Quoted passage:

++++++++++

Kirk Tonkin and Heather Chaney say the future of public safety in West Linn is on the line.

Tonkin is a shop steward and the officers' representative to the Clackamas County Peace Officers Association, and Chaney also is a shop steward for CCPOA. Both work for the West Linn Police Department, but their jobs are not funded by the proposed levy. They spoke to the Tidings on their own time.

The current five-year levy, which began July 1, 2002 and ends June 30, 2007, pays the salaries and benefits of 12 officers and funds their equipment and training.

The city is proposing that the levy rate be increased from 75.5 cents per $1,000 of assessed valuation to 99 cents per $1,000.

Police Chief Terry Timeus and Lt. Vic Lancaster, who are not allowed to advocate for or against the levy, said the levy renewal is necessary to maintain the current level of police services and increase reserves.

'We operate from July to November on our reserves,' Timeus said, 'because property taxes aren't released to the city until November.'

Timeus says he would be able to keep the part-time parks officer and add a part-time school resource officer as well as a street officer in 2008 and another in 2010, mainly to keep up with increased population.

If the levy is not approved, Timeus said all 12 officers would not be fired. Instead, he envisions the city cutting back on all departments' budgets in order to pay for police services from the general fund.

'With fewer officers we would not be able to respond to non-priority calls,' Timeus said, 'such as parking, animals and code enforcement as well as presence at special events and neighborhood meetings.'

Tonkin and Chaney said they are concerned if this source of funding isn't available to the city.

'If we lost the 12 officers, it would cut us in half,' he said. 'We would probably be forced to respond only to priority-one emergency calls. But it is more likely that we would only lose about five officers,' Tonkin said.

Chaney, who lives in West Linn, pointed to several types of crimes that could receive lower emphasis with a reduced police force.

'When you think about the problems in our society today with identity theft and drugs, especially meth and alcohol,' Chaney said, 'it would be very tragic to lose any officers who could help us take care of our community.'

If the levy fails, said City Council President Scott Burgess, the council would need to use general fund dollars to keep police services near the level they are now - a move that would mean even less money for the parks department and the city's library.

'Clearly police is a basic service, and we're going to have to meet those needs first,' he said.

Chaney said losing officers would impact people in each neighborhood.

'We would not have time to park in your neighborhood to see if people are speeding,' she said. 'And we couldn't have extra patrols for security or those vacation home checks.'

Based on the city's budget estimates, the current level of levy funding would put the city more than $2 million in the red by 2007 but the proposed levy would balance the budget, according to Chris Jordan, city manager.

++++++++++

Required tasks:
• a. From the article on the West Linn police levy, reproduce the passage from "The city is" up to and including "and increase reserves.".
• b. In the article on the West Linn police levy, what levy rate is the city proposing?

Collected data:

++++++++++

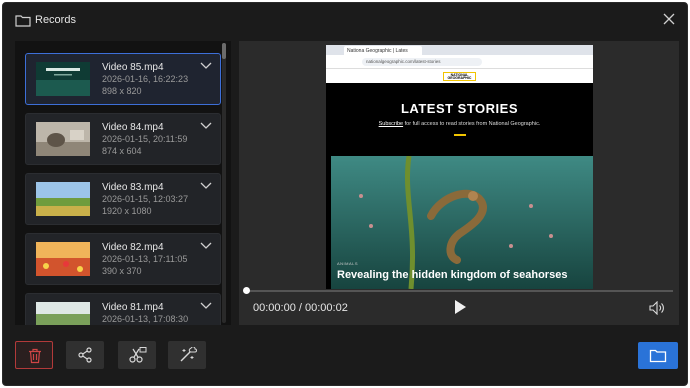 This screenshot has height=388, width=690. What do you see at coordinates (146, 319) in the screenshot?
I see `record-date: 2026-01-13, 17:08:30` at bounding box center [146, 319].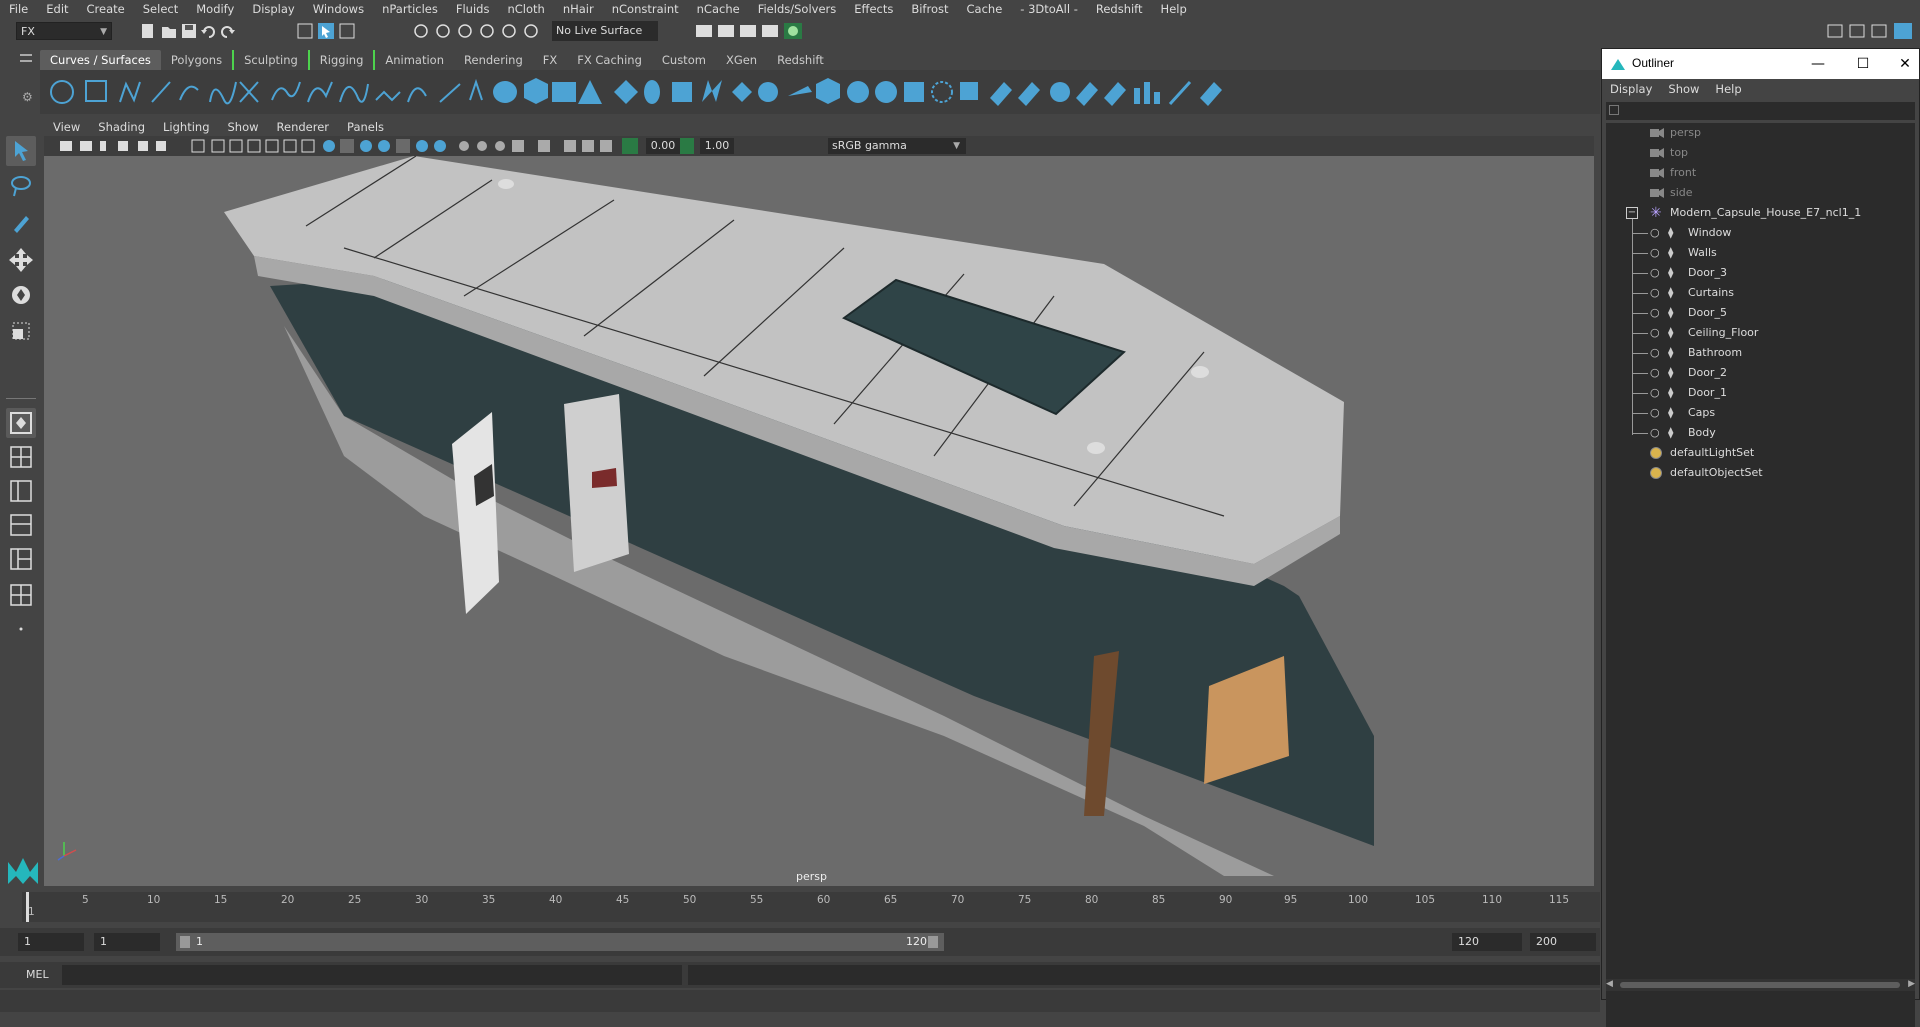 The image size is (1920, 1027). I want to click on tool-settings-icon, so click(1879, 31).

++++++++++

Responses to the exercise:
• a.
The city is proposing that the levy rate be increased from 75.5 cents per $1,000 of assessed valuation to 99 cents per $1,000.

Police Chief Terry Timeus and Lt. Vic Lancaster, who are not allowed to advocate for or against the levy, said the levy renewal is necessary to maintain the current level of police services and increase reserves.

• b. 99 cents per $1,000 of assessed valuation, up from 75.5 cents.